While Tatiana is a Ph.D. student at the University of Ottawa (which is part of the NORRAM2 project), she received financial support and was provided with the flight tickets to Svalbard. More information on the short course can be found on the UNIS website. Congratulations and best of luck to Tatiana during her time in Svalbard!
Course Content:
This course addresses the diverse geological history of the Arctic region, including both onshore and offshore regions from Paleozoic to recent times. It will focus on the interplay of plate tectonics and volcanism (including, arc, rifting and plume-related) and explore some of the outstanding region-by-region case studies/questions within the Arctic research community.

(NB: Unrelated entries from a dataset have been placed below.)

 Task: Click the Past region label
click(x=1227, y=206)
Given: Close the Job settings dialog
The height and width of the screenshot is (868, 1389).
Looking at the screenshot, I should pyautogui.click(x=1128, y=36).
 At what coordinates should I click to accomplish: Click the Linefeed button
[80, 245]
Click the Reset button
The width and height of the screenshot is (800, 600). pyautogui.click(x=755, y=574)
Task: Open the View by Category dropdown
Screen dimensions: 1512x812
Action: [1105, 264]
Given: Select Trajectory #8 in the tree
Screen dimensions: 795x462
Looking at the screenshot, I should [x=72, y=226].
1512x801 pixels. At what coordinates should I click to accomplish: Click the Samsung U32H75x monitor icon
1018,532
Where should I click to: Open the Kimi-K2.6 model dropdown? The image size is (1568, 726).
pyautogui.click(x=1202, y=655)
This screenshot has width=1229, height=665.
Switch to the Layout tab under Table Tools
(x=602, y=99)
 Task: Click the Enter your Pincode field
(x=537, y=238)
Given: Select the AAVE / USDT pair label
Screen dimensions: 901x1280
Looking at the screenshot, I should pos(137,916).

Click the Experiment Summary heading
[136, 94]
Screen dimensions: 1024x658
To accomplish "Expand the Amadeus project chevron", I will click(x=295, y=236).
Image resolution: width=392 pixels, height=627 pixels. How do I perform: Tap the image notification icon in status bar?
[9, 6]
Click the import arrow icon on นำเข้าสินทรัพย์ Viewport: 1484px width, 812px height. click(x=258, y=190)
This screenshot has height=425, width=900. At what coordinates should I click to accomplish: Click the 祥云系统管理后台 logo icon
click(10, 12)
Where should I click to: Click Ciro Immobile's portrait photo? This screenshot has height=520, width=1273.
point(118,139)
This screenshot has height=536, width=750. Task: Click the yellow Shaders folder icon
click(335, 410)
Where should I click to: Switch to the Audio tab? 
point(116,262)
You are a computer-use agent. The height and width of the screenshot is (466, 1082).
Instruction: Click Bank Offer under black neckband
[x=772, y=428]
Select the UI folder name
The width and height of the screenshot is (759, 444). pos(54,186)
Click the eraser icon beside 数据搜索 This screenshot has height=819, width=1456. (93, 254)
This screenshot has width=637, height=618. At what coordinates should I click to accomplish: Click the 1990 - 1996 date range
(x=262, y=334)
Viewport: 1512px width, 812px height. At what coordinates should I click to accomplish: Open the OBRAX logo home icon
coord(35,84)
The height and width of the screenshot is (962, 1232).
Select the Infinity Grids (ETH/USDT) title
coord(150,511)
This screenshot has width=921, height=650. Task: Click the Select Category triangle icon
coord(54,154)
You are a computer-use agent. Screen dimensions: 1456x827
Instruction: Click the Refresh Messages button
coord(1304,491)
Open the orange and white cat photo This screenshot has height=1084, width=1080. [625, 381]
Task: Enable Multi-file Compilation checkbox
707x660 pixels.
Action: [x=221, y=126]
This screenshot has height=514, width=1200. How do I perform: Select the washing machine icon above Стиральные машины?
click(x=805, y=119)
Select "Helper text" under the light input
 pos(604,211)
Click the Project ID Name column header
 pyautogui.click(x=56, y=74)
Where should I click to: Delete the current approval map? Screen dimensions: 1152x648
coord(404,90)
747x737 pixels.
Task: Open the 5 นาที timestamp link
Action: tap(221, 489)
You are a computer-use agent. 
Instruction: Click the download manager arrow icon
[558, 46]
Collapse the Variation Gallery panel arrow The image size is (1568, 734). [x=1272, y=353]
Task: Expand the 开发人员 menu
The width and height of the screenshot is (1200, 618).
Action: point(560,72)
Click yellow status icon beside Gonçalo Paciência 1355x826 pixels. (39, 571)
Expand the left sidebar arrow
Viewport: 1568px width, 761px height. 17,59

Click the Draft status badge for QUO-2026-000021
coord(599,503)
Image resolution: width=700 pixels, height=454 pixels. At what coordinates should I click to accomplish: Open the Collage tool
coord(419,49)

Based in the gateway to the Arctic, Svalbard, the course will be complemented by field excursions examining the well exposed outcrops and specifically the igneous rocks emplaced over large parts of the Svalbard archipelago.
Learning Outcomes:
The course will present the circum-Arctic region in a 4D perspective: the present-day structure of this region from surface to deep mantle and how it evolved since the Paleozoic. Students will get an overview of the large-scale kinematics and geodynamics of the Arctic region in space and time. They will learn how to combine onshore and offshore data to uncover the present-day tectonic structure of the region and use it, together with other knowledge, for plate tectonic reconstructions. The students will learn about causes and manifestation of volcanism in the circum-Arctic region. The course includes field trips to observe present day preservation of past Arctic magmatism.